Dundee dit avoir consulté les conseillers financiers. Deux commissions consultatives de 12 membres sélectionnés chez les conseillers ont livré leurs réactions sur la question. Bien que ceci puisse sembler un petit nombre de consultations, M. Dick estime que chacun de ces conseillers en représente plusieurs autres lorsqu’ils se présentent à la table. Ces personnes sondent leurs collègues avant de répondre, explique M. Dick.
Les conseillers de Dundee n’étaient pas tous favorables au changement et la firme ne s’attendait pas à en être remerciée, admet M. Dick. Le fait de dire quoi faire à des entrepreneurs provoque obligatoirement de la résistance. Or, à titre d’entrepreneurs, les conseillers comprennent qu’adopter ce modèle d’affaires est nécessaire, a-t-il ajouté.
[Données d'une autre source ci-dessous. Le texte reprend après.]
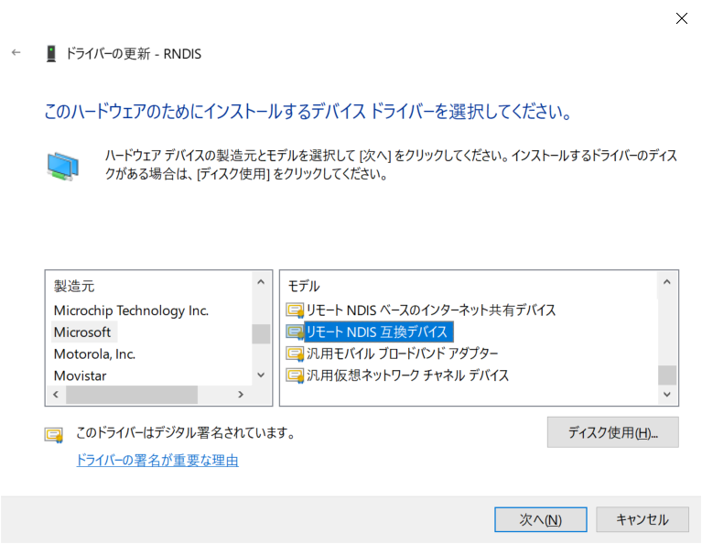Click the ディスク使用(H)... button
This screenshot has height=544, width=702.
(612, 432)
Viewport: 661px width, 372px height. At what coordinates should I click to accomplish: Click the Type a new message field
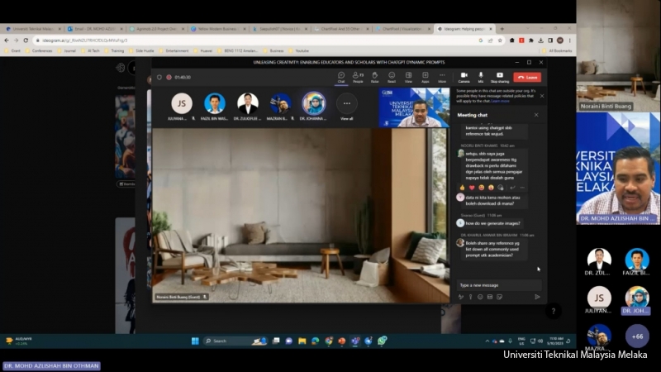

À l’occasion d’une réunion régionale tenue à Niagara Falls, en septembre, à laquelle 400 conseillers ont assisté, M. Dick a dit que les réactions directes de la majorité des conseillers avec lesquels il avait parlé se résumaient comme suit : « Bonne décision. Il était grand temps. J’ai toujours été un partenaire à part entière et j’apprécie que ceux qui arrivent adhèrent aux mêmes standards. »
D’autres ont par contre exprimé une inquiétude. Certaines habitudes ou relations professionnelles ne sont pas faciles à changer, convient M. Dick. Il croit toutefois que tous ont compris les enjeux commerciaux à la base de la nouvelle politique.
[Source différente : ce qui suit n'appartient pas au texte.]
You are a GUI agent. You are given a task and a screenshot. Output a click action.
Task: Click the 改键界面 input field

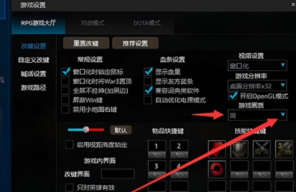pos(118,174)
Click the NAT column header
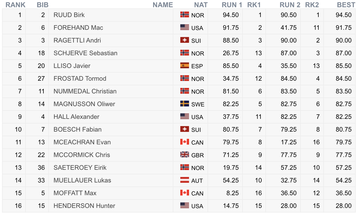This screenshot has height=214, width=356. pyautogui.click(x=201, y=5)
Dundee cherche à accroître ses activités avec les conseillers dans un partenariat réciproque. Dundee investit dans leurs activités et recherche en même temps des conseillers qui investiront dans Dundee, a dit M. Dick. Il s’attend à ce que ce partenariat résulte en une relation d’une qualité supérieure.
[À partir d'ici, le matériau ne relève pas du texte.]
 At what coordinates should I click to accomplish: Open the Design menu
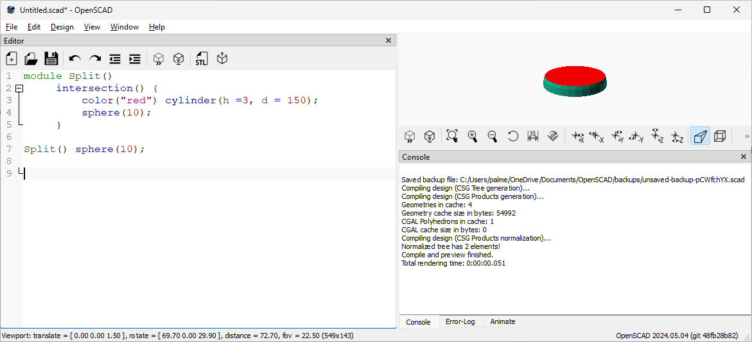pyautogui.click(x=62, y=27)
De l’autre bout de la lorgnette, les conseillers ne consentiraient pas à s’exposer aux risques qu’entraînent les activités externes, estime M. Dick. Quelle entreprise consentirait à endosser des transactions dont elle ne sait rien et sans recevoir de contrepartie pour assumer ce risque, demande-t-il. Pourquoi Dundee se placerait-elle dans cette situation?
Au moment de l’entrevue en septembre, M. Dick a dit qu’il était trop tôt pour évaluer combien de conseillers pourraient choisir de quitter Dundee en raison de la nouvelle politique. M. Dick prévoit qu’ils seront un « petit nombre ».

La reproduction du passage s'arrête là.